By Christopher Lawrence Zugger
Syracuse University Press, 440 pages, $39.95


REVIEWED by MELISSA JONES

In these post-Soviet days, Russia and the reborn independent Eurasian states around it seem completely unrelated to the great Marxist machine that caused so much suffering. Meanwhile, as those who lived under Soviet oppression struggle to heal past wounds, the rest of us are happy to forget about the political experiment that caused such pain.

The memories and sufferings of persecutions long past still sting. The Polish Pope John Paul II is himself a hero of these times. He remembers. Despite the physical and political difficulties involved, his determination to visit Ukraine during his pontificate is just one more indication he will not allow the martyrs of Marxism to be completely forgotten.

Byzantine Catholic priest Christopher Lawrence Zugger also seeks to memorialize the sufferings of Catholics under the Soviet regime. In The Forgotten, Zugger provides an encyclopedic treatment of the fate of Catholicism under Bolshevism and Stalin. He covers a remarkable amount of ground, providing a little information about a lot of people, places and brands of Catholicism. He places special focus on the fate of Greek or Eastern Catholics who suffered persecution and martyrdom.

Zugger paints the Eastern Catholics as the Vatican’s stepchildren, persecuted by the Soviet Union and even by the crippled Russian Orthodox church, but forgotten by Rome. Greek or Eastern-rite Catholics came into existence after the Union of Brest, a city in Belarus, in 1596 when influential Eastern Orthodox bishops met with Roman Catholic bishops and declared union with Rome. Dissenting Orthodox bishops quickly cried foul, and the two sides excommunicated each other. Thus, history’s closest brush with an Orthodox-Catholic reunion became a bitter, long-running family feud.

Greek Catholics exist in the denominational cracks between Orthodoxy and Roman Catholicism. They often follow a Byzantine liturgy and spiritual style, and some of their priests are married. The Roman hierarchy has condemned attempts at forced “Latinization,” but Latin suspicion of the Greek Catholics still exists. The Orthodox church always viewed Catholicism as a rival, and to them a Greek Catholicism that looks like Orthodoxy on the outside while proclaiming loyalty to Rome is simply a wolf in sheep’s clothing.

# Dataset extract:
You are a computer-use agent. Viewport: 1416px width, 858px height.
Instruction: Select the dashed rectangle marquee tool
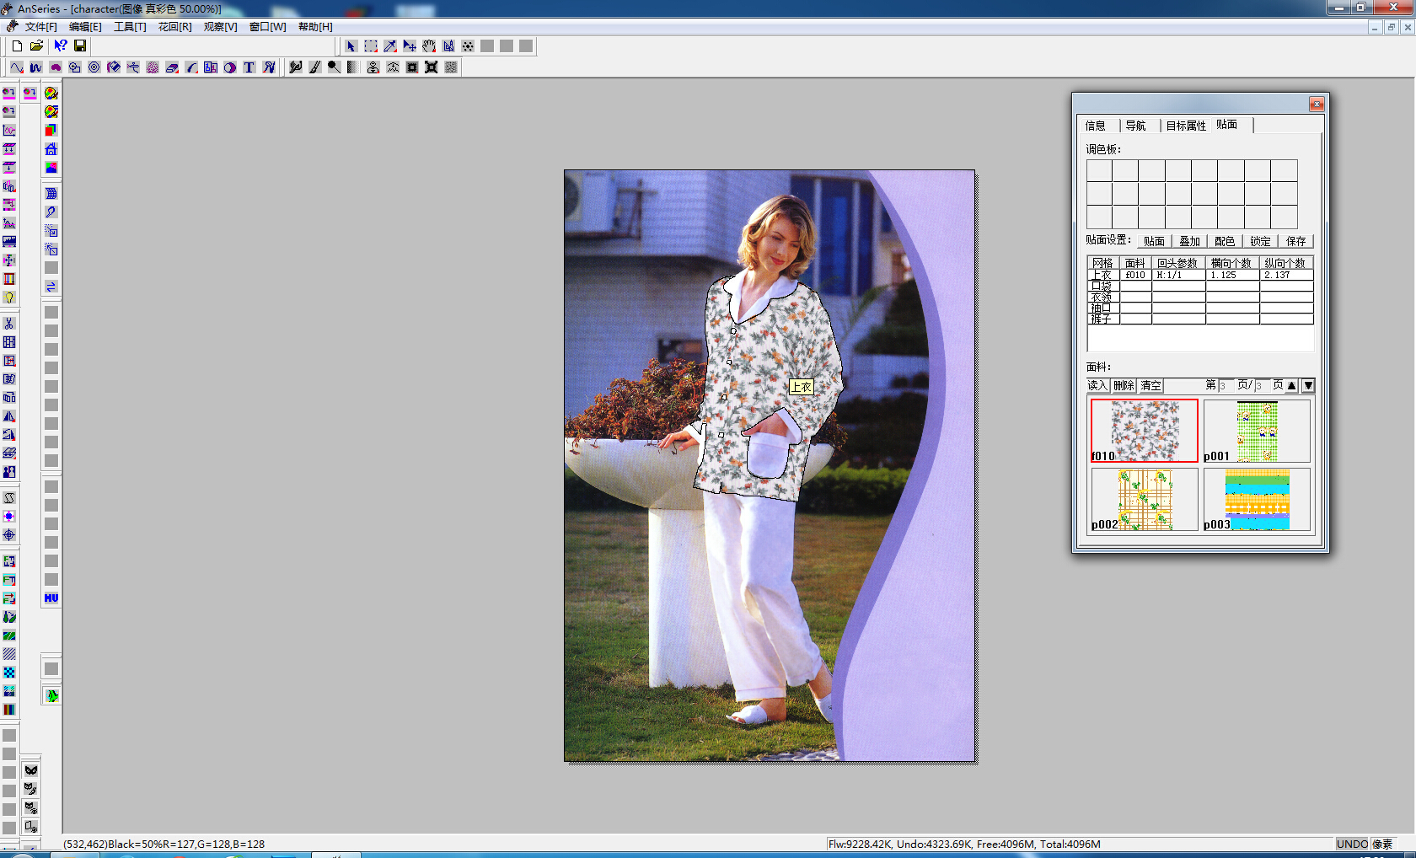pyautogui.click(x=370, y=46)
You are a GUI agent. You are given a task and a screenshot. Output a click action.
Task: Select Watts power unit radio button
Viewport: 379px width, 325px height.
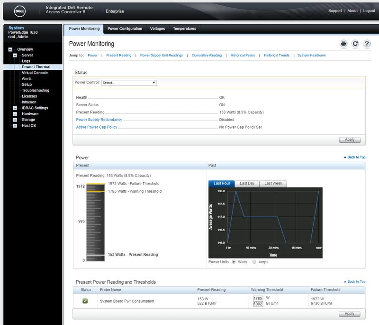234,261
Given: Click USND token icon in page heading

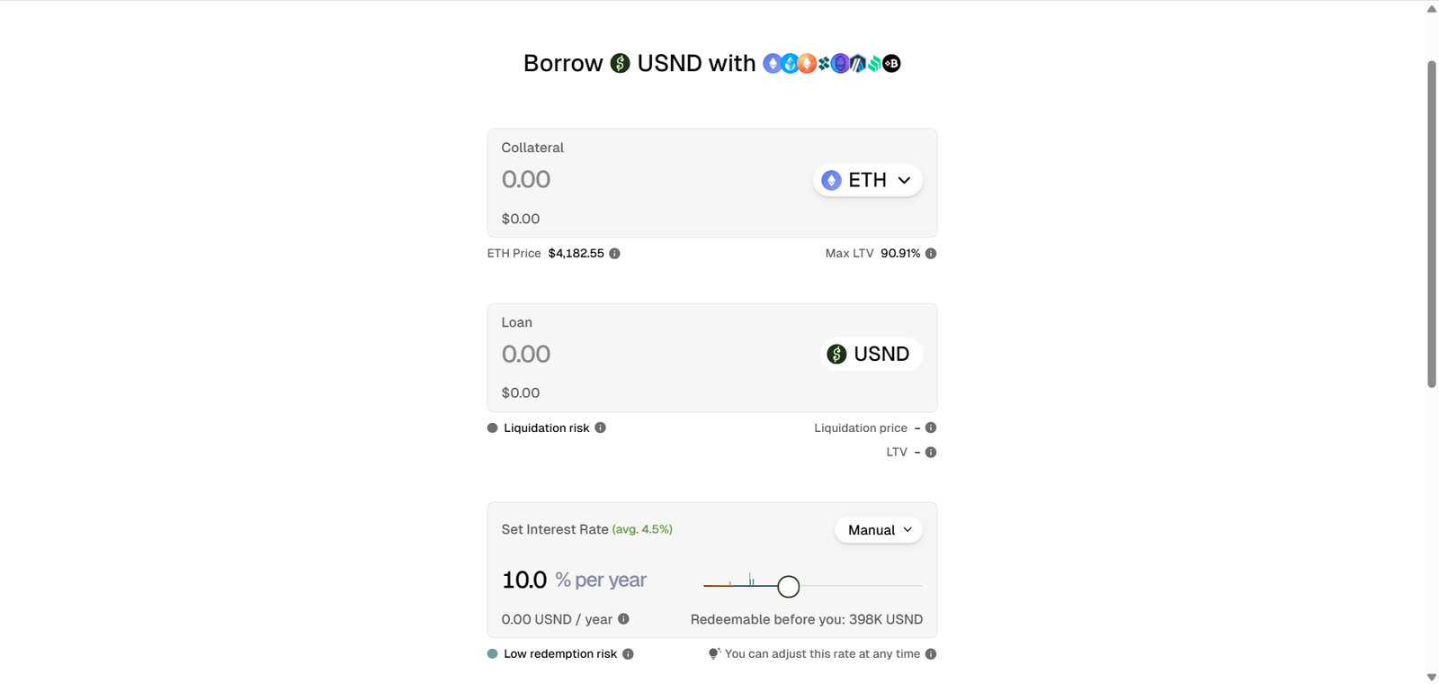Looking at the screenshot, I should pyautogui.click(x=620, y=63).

# What to work on:
Extend the review of The Forgotten, picking up after its last paragraph. The material has no connection to the text.

# Answer to the task:
This book is obviously a labor of love. Zugger claims to have spent most of his adult life studying this problem, and this thick book is the result of 10 years collecting stories, historical facts, maps and pictures. The reader, though, is quickly overwhelmed by his zealous and wide-ranging research into the history and politics surrounding the suffering of Catholics under Soviet rule.

Unfortunately for Zugger, good histories of the Catholic church under Soviet oppression already exist, as do numerous histories of the oppressive Soviet policies regarding religion. Throughout the Cold War, armies of Ph.D. wannabes in Russian or Soviet Studies collected U.S. government grant money to write dissertations on the evils of the Soviet Union in every form. Thankfully, Zugger avoids Cold War rhetoric and finger-pointing at the Orthodox church leaders who made unsavory compromises with the Bolsheviks and Stalin for the sake of survival.

Despite his best intentions, Zugger provides a shallow chronology of historical facts, political policies and personages that buries some truly beautiful stories of faith and perseverance. The stories are there. You just have to hunt for them.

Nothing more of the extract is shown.